At this point, you may be asking what could be so bad? The answer is cancer. Chad has cancer and has a very short time to live. Unfortunately, his insurance won't pay for this kind of claim, and now, with nobody knowing his condition, he must figure something out. Chad's answer? To be murdered in some god-forsaken ally. "Beautiful Violence" opens with Chad patrolling the streets looking for the perfect scapegoat and soon finds a drug dealer named Carlos. Now all he needs to do is bait Carlos's into attacking, which he succeeds at doing. Only things don't go quite as planned, and the two men begin a conversation that sheds light on the lives of both men. This film is not what you think - and I loved every minute of it.

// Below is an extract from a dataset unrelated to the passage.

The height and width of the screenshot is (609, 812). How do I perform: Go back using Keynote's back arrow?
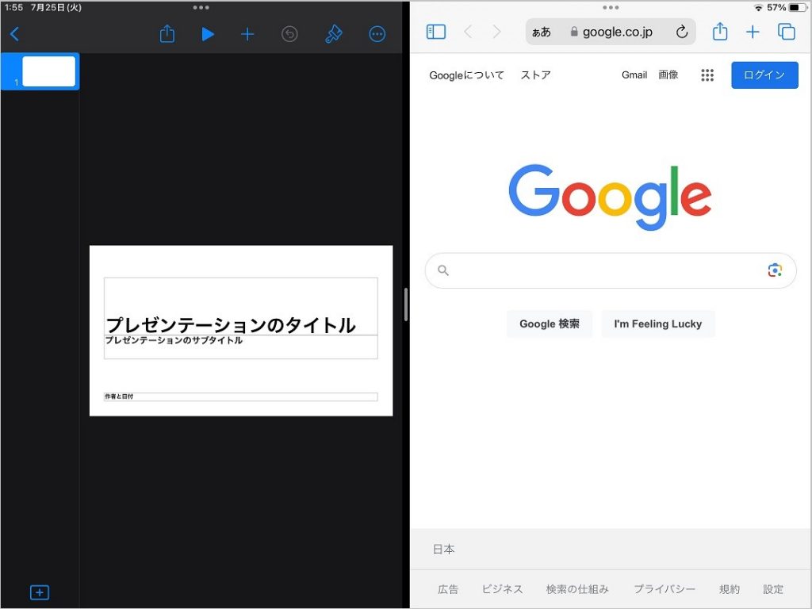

First and foremost, "Beautiful Violence" looks and sounds pretty great for a low-budget indie flick. It's kept simple and to the point - and offers up no gimmicks that would interfere with the great story being told. The acting is top-notch, and I found that in around ten short minutes, I actually cared for these two men. I didn't want anything bad to further happen to either individual but knew deep down inside that this film could only end in one way - and it did. I firmly believe that any other kind of ending wouldn't have done this short flick justice and applaud writer-director Joey Medina for sticking to his guns and ending this film the way he did.
However, with all that written, this film is a very dialog-heavy film, and viewers should settle in for some deep conversation. Thankfully, as I wrote above, the acting is stellar, and "Beautiful Violence" has no problem holding my attention. Although perhaps slightly longer than it needed to be, the casual viewer should hardly notice, and "Beautiful Violence" was a great way to spend a few short minutes of my day.
So there you have it. Joey Medina and his small troupe have not only accomplished their goal of good old-fashioned entertainment done well, but they've also exceeded it - as far as I'm concerned. "Beautiful Violence" is a fresh take on an old premise that, simply put - worked beautifully. An easy four out of five stars. Well done.